Una certa tendenza della critica ha voluto vedere
in The New World (il quarto film del regista,
a trentadue anni dall'esordio) un Malick minore, di
maniera, che riprendendo e ripercorrendo quanto già fatto nella Sottile
Linea Rossa, si sarebbe limitato a ripetere il già detto
e a mostrare il già mostrato.
Una certa tendenza della critica ha voluto sottolineare
quanto banali fossero i dialoghi ed i pensieri di Smith e
di Pocahontas, concentrandosi troppo sui discorsi, interiori
o fonetici, di un soldato dabbene sicuramente poco incline alle lettere
e di una nativa americana quindicenne, tralasciando il discorso filmico
e filosofico che Malick sviluppa per i centocinquanta
minuti del film.
Se Malick ha avuto del genio in passato, egli
lo ha ancora, qui, nel mondo nuovo, in cui ogni inquadratura, benedetta
dalla potenza visionaria di Emmanuel Lubezki,
restituisce la meraviglia di chi vede le cose per la prima volta e le
percepisce, appunto, come nuove.
Davanti a tanta meraviglia la macchina da presa non
può non oscillare, barcollare in un continuo ed ebbro serpeggiare
di steadicam tra i volti, i paesaggi, i dettagli. Ecco che quanto già visto
di apocalittico in Coppola, di disperatamente rivolto
al sole in Cimino e di angosciosamente immerso nelle
tenebre di un'anima malata - che si vuol continuare a chiamare mente - in Kubrick,
dal fiume risalito controcorrente al nativo americano che, sparendo,
torna a far parte del mondo selvaggio di cui è sempre stato una
molecola, fino ai giardini geometrici, alle siepi confezionate a mo'
di labirinto, torna, nuovo e unheimlich, in questo film. Un film che è sintesi
di un'intera arte, un capolavoro che travalica il cinema e fonde
finalmente le istanze di destrutturazione e discontinuità di certa
nouvelle vague al classicismo dello sguardo fordiano.
Basti come esempio
la scena della morte del fratello di Pocahontas, in
cui la continuità temporale è negata da jump-cut che, annullando
il valore del flashback e del flashforward, cercano,
nel fare cinema, di negare il tempo aspirando alla descrizione degli
accadimenti come entità monadiche, date ed ineluttabili, che una
regia, lottando contro il suo essere morte al lavoro, lavora per raggruppare
nel disperato tentativo di conservare la vita, non con tecniche da tassidermista,
quanto con furia prometeica ed amore infinito.

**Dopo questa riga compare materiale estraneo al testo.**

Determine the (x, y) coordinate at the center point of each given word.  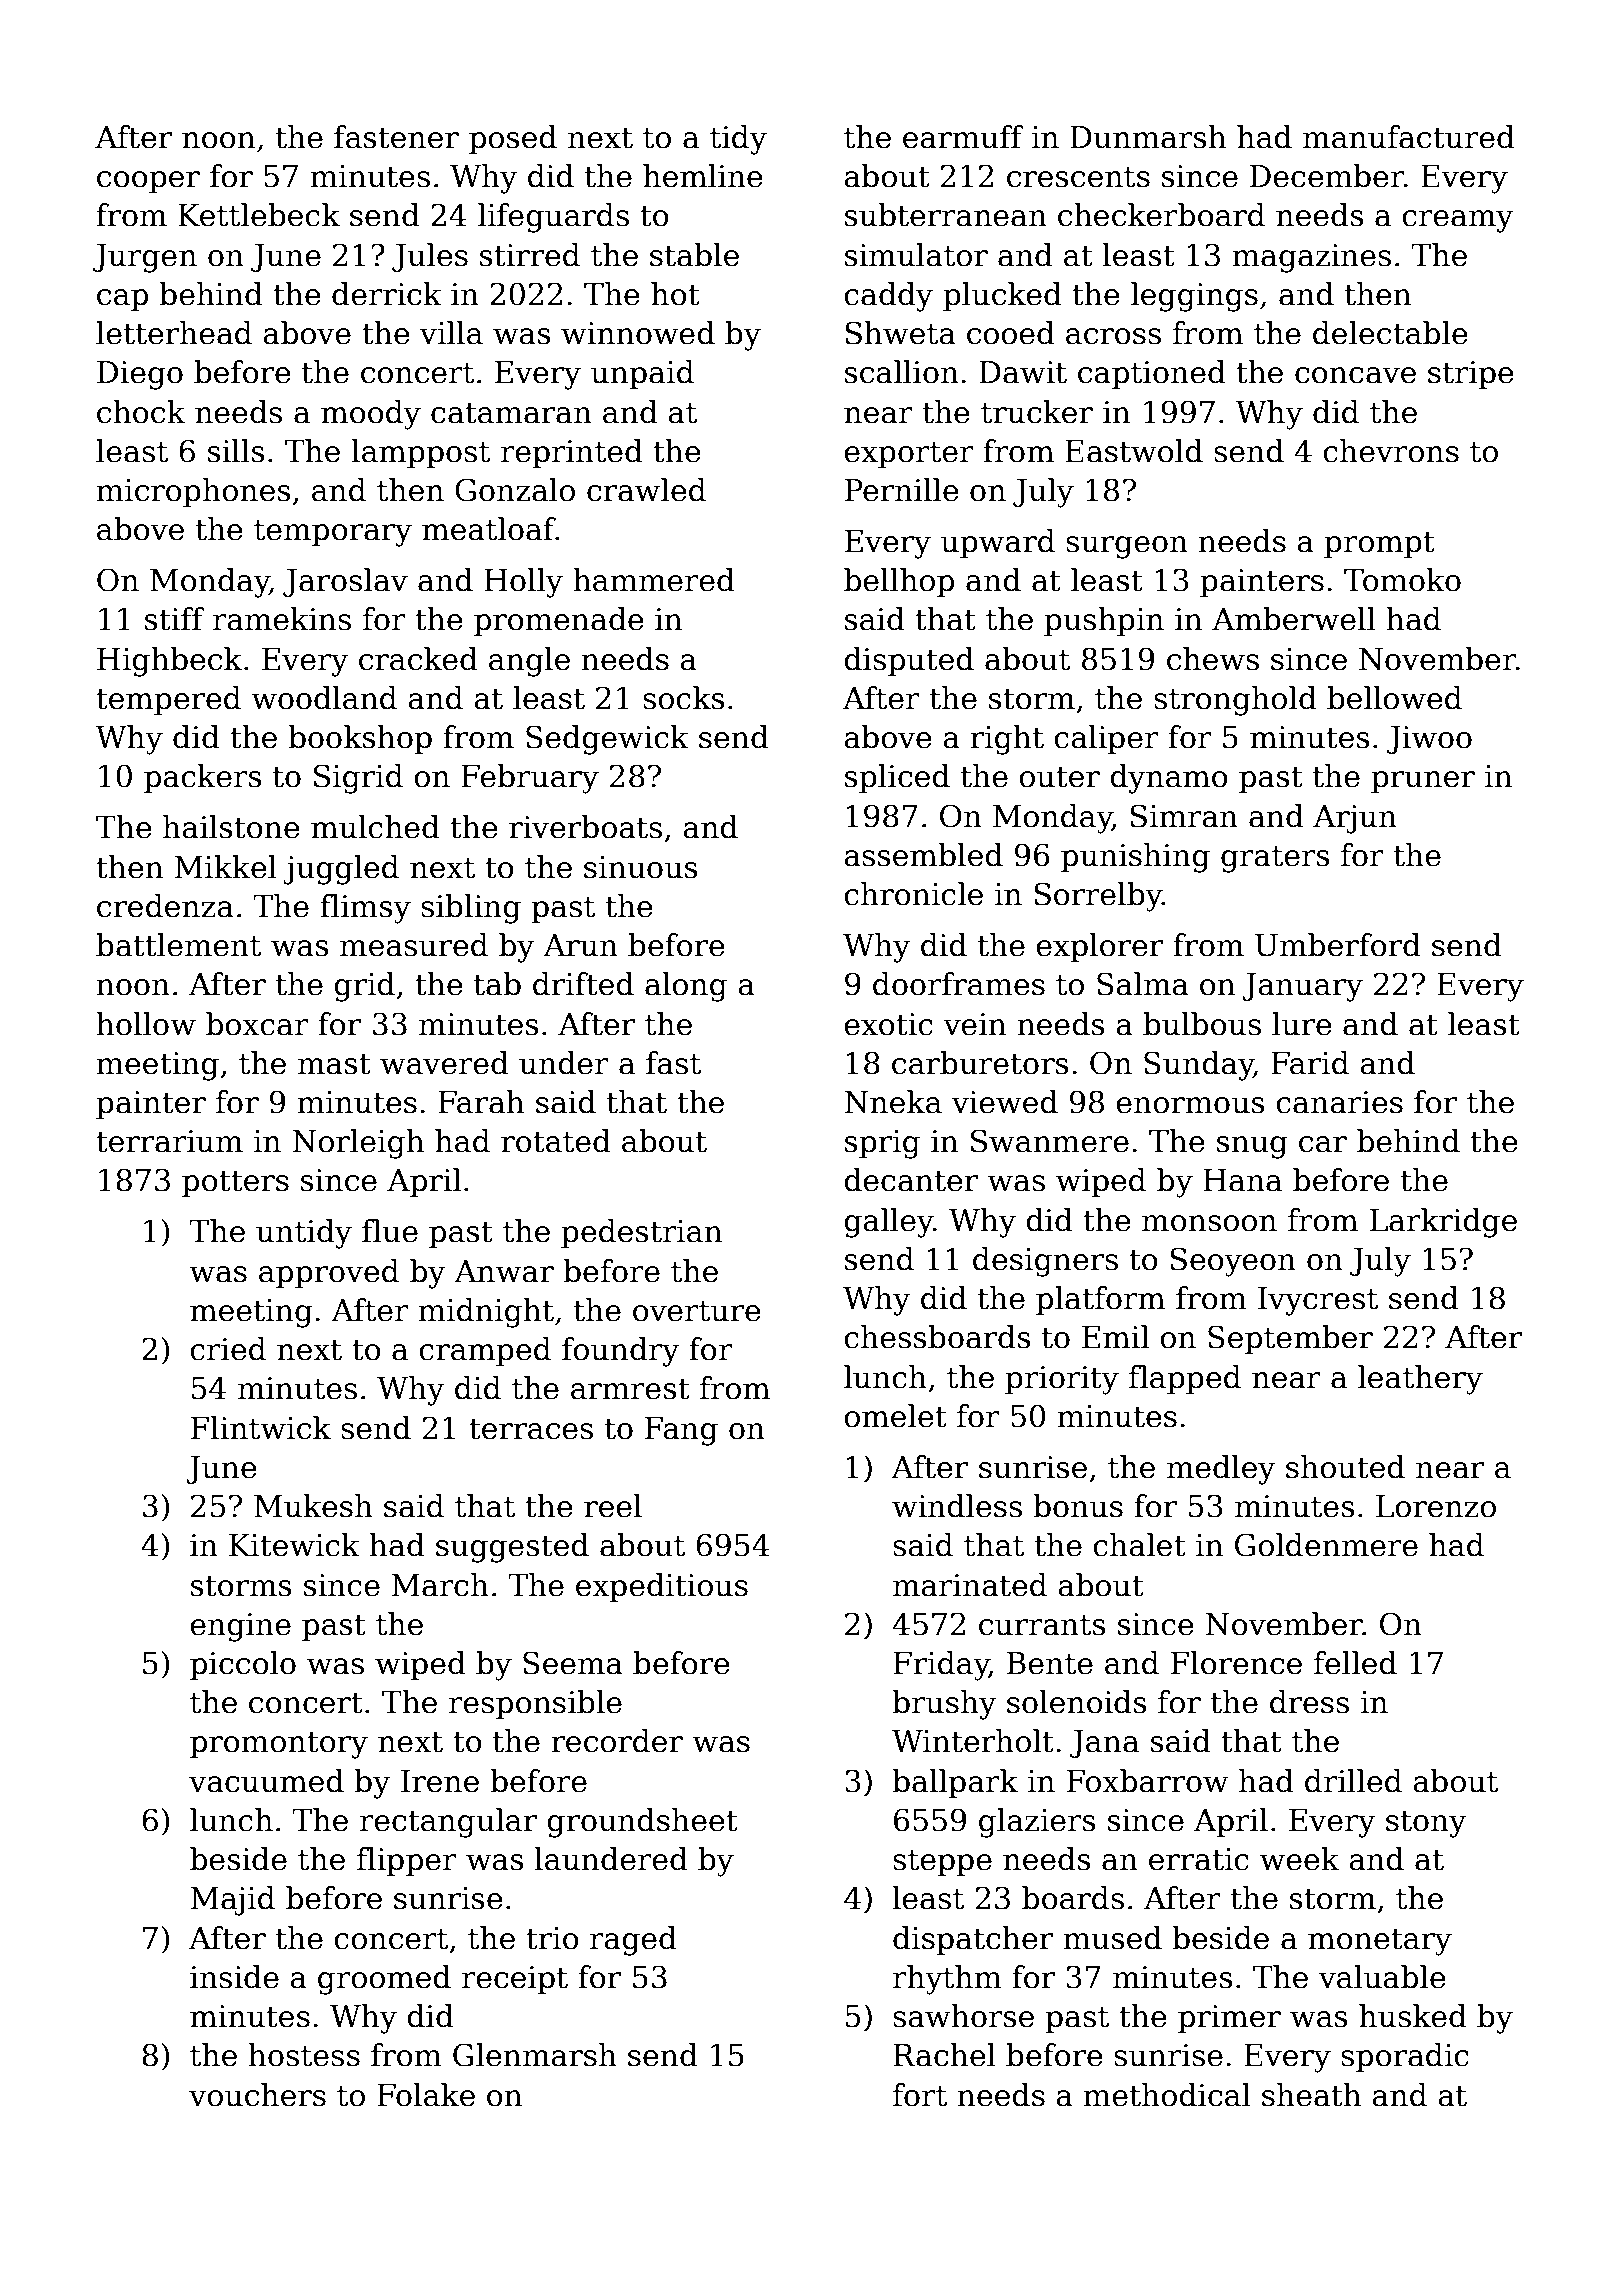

Il montaggio, in The New World ,
non ha nulla del découpage classico, ma la regia è comunque
quasi "invisibile" al servizio di un afflato poetico che nulla
ha di simile nel cinema mainstream. Il tutto fa da struttura portante
ad una passione poetica il cui senso si può anche non cogliere
o condividere, ma di cui non si può negare la veemenza.